## START SUPPLIED DATA

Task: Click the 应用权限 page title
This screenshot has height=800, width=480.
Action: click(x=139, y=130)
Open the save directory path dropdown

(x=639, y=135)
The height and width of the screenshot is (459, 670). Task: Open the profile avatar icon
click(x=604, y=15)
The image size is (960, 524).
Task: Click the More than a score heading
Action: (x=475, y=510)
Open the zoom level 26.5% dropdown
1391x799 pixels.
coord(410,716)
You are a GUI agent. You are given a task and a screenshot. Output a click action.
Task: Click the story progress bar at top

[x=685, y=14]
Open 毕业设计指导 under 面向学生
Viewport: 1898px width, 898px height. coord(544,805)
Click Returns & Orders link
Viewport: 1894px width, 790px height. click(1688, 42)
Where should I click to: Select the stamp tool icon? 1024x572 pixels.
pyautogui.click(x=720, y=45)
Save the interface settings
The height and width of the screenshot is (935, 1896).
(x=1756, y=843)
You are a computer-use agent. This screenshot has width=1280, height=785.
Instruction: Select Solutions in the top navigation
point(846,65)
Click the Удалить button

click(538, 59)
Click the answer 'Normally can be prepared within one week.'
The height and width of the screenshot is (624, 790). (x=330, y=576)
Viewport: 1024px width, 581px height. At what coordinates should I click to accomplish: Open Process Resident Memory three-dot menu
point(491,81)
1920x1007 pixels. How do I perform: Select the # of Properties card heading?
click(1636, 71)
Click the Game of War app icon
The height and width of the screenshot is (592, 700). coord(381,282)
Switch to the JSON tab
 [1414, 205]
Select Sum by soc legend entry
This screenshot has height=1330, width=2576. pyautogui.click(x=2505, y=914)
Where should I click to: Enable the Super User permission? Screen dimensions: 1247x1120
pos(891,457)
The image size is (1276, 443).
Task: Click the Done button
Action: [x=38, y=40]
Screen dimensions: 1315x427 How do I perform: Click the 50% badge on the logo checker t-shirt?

## END SUPPLIED DATA

Please rewrite the items above as a numbered list, one line per entry, omitting any blank lines.

# EXERCISE RESPONSE
1. Task: Click the 应用权限 page title
2. This screenshot has height=800, width=480.
3. Action: click(x=139, y=130)
4. Open the save directory path dropdown
5. (x=639, y=135)
6. The height and width of the screenshot is (459, 670). Task: Open the profile avatar icon
7. click(x=604, y=15)
8. The image size is (960, 524).
9. Task: Click the More than a score heading
10. Action: (x=475, y=510)
11. Open the zoom level 26.5% dropdown
12. 1391x799 pixels.
13. coord(410,716)
14. You are a GUI agent. You are given a task and a screenshot. Output a click action.
15. Task: Click the story progress bar at top
16. [x=685, y=14]
17. Open 毕业设计指导 under 面向学生
18. Viewport: 1898px width, 898px height. coord(544,805)
19. Click Returns & Orders link
20. Viewport: 1894px width, 790px height. click(1688, 42)
21. Where should I click to: Select the stamp tool icon? 1024x572 pixels.
22. pyautogui.click(x=720, y=45)
23. Save the interface settings
24. The height and width of the screenshot is (935, 1896).
25. (x=1756, y=843)
26. You are a computer-use agent. This screenshot has width=1280, height=785.
27. Instruction: Select Solutions in the top navigation
28. point(846,65)
29. Click the Удалить button
30. click(538, 59)
31. Click the answer 'Normally can be prepared within one week.'
32. The height and width of the screenshot is (624, 790). (x=330, y=576)
33. Viewport: 1024px width, 581px height. At what coordinates should I click to accomplish: Open Process Resident Memory three-dot menu
34. point(491,81)
35. 1920x1007 pixels. How do I perform: Select the # of Properties card heading?
36. click(1636, 71)
37. Click the Game of War app icon
38. The height and width of the screenshot is (592, 700). coord(381,282)
39. Switch to the JSON tab
40.  [1414, 205]
41. Select Sum by soc legend entry
42. This screenshot has height=1330, width=2576. pyautogui.click(x=2505, y=914)
43. Where should I click to: Enable the Super User permission? Screen dimensions: 1247x1120
44. pos(891,457)
45. The image size is (1276, 443).
46. Task: Click the Done button
47. Action: [x=38, y=40]
48. Screen dimensions: 1315x427 How do I perform: Click the 50% badge on the logo checker t-shirt?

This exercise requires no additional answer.